* [Brief]
From the entries below, reproduce exactly the lines from the one with "You are a computer-use" through the one with "Given: Uncheck Einzug aktivieren checkbox", both included, without images.

* [Provided material]

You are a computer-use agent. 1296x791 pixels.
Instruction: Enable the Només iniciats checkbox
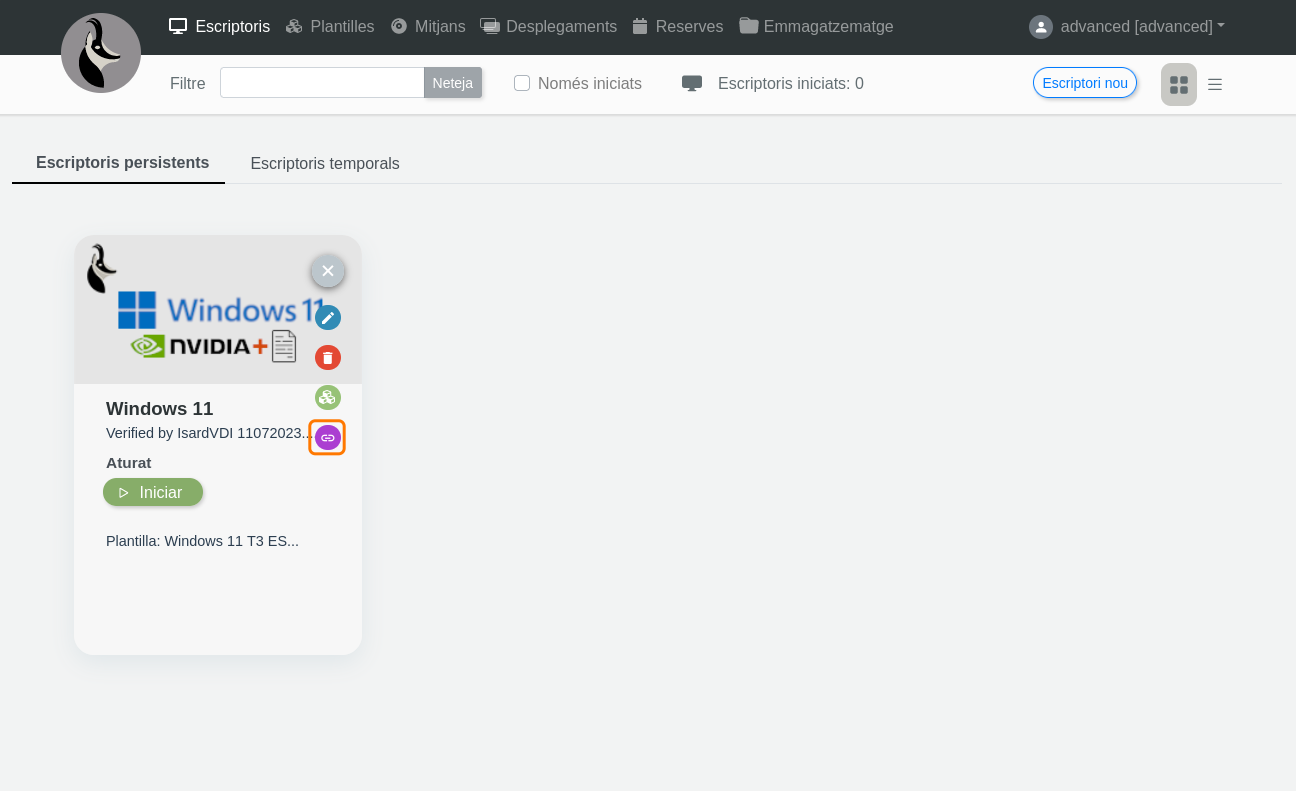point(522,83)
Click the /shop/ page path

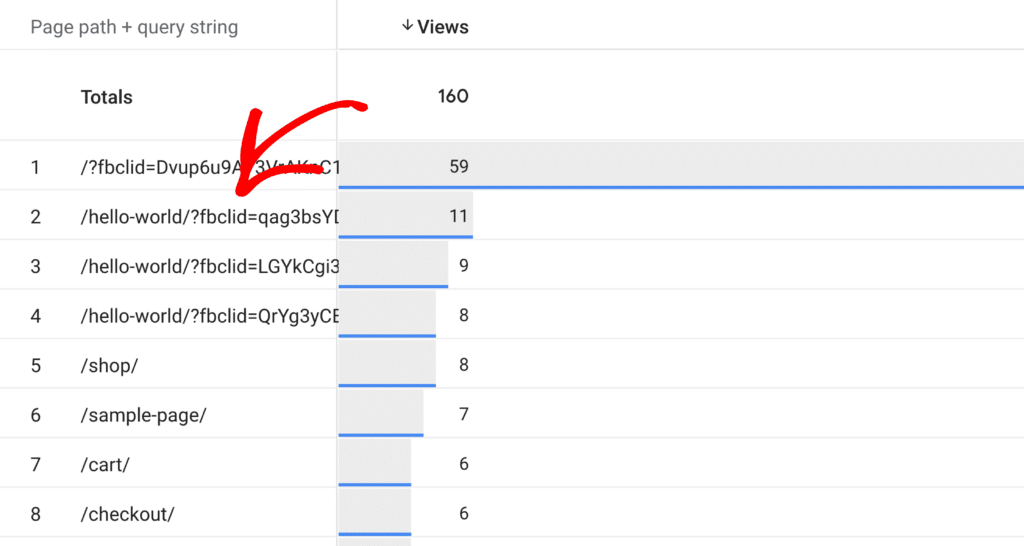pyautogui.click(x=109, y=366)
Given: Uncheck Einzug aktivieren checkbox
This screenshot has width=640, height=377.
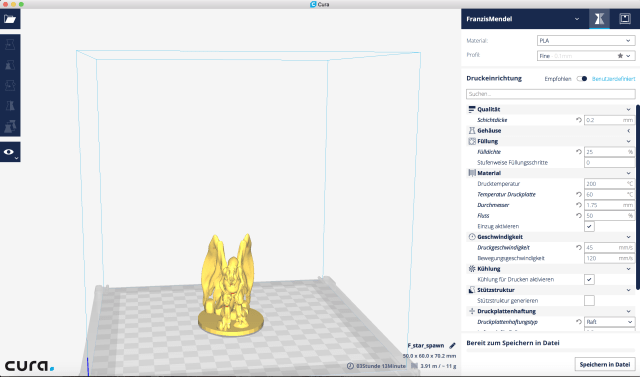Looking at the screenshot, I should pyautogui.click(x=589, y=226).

* * *

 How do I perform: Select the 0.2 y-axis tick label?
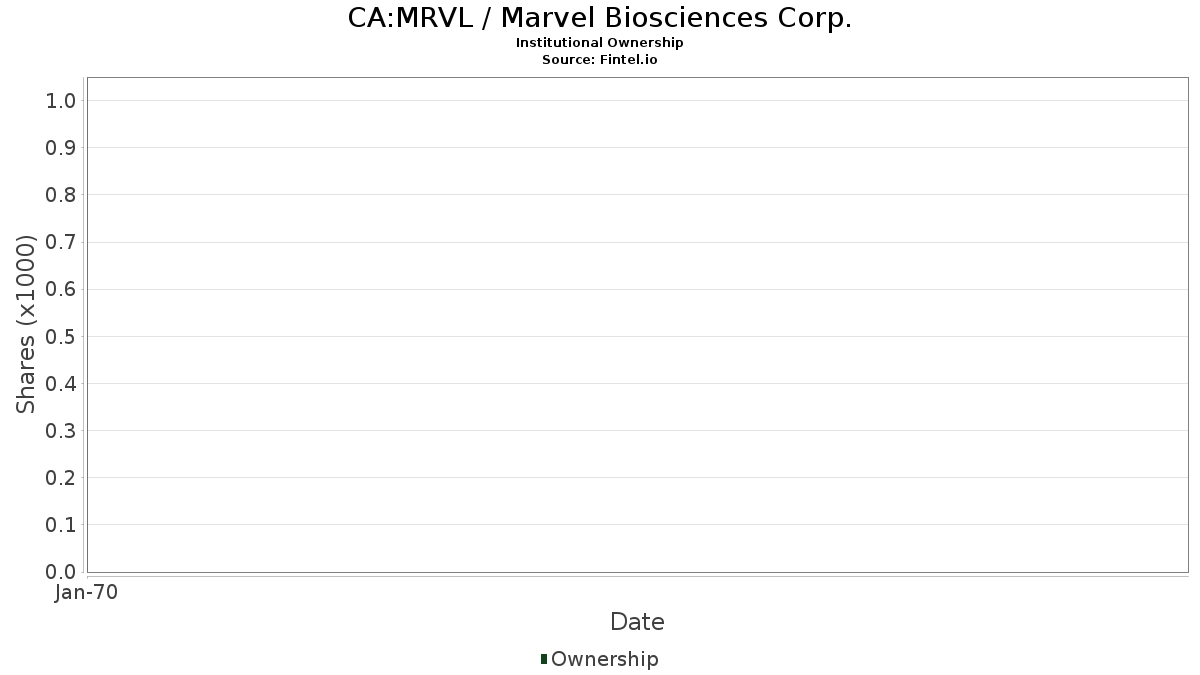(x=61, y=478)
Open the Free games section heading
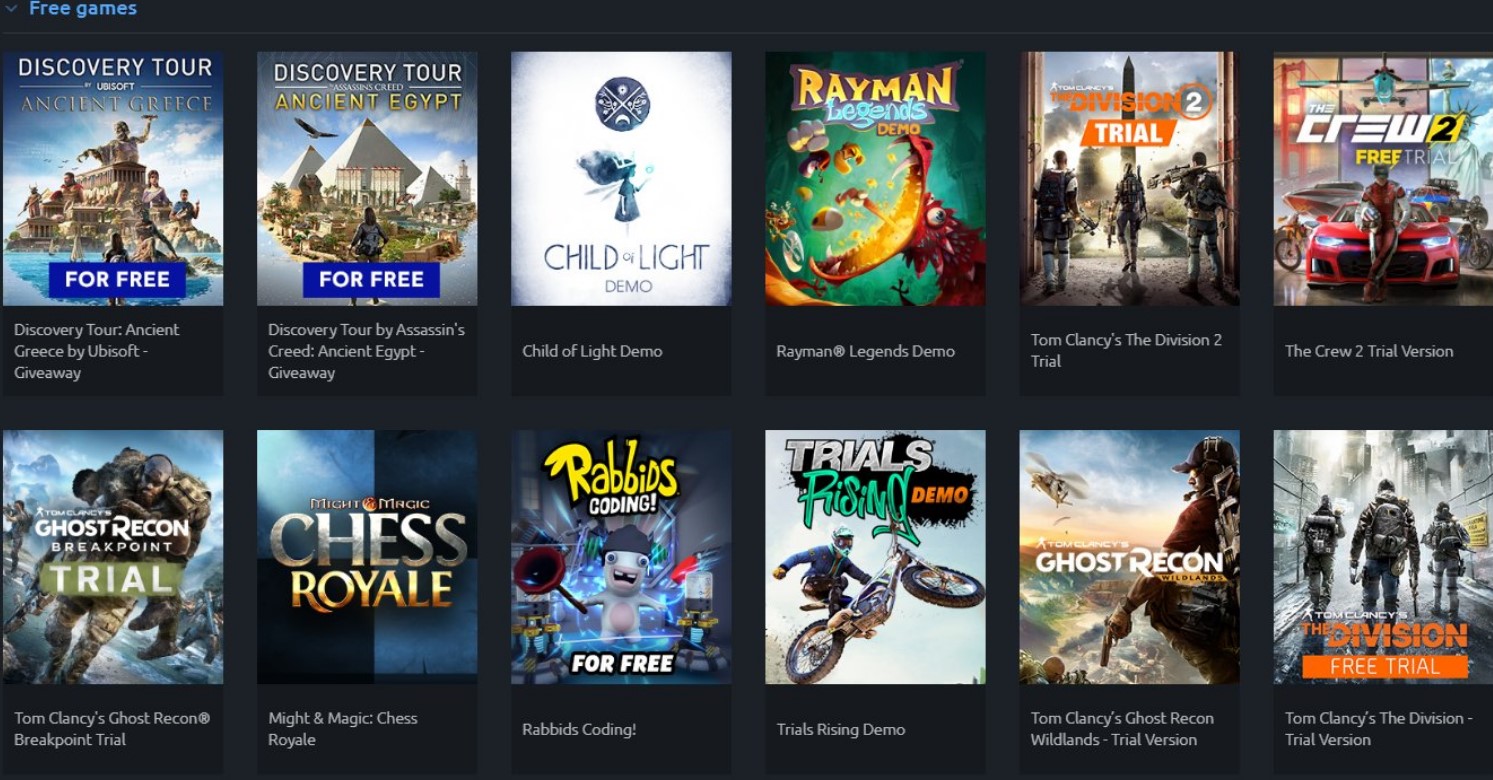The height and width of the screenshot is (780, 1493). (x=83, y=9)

* [The answer]
You are a computer-use agent. 1296x791 pixels.
Instruction: Enable the Només iniciats checkbox
point(522,83)
Click the /shop/ page path

pyautogui.click(x=109, y=366)
Given: Uncheck Einzug aktivieren checkbox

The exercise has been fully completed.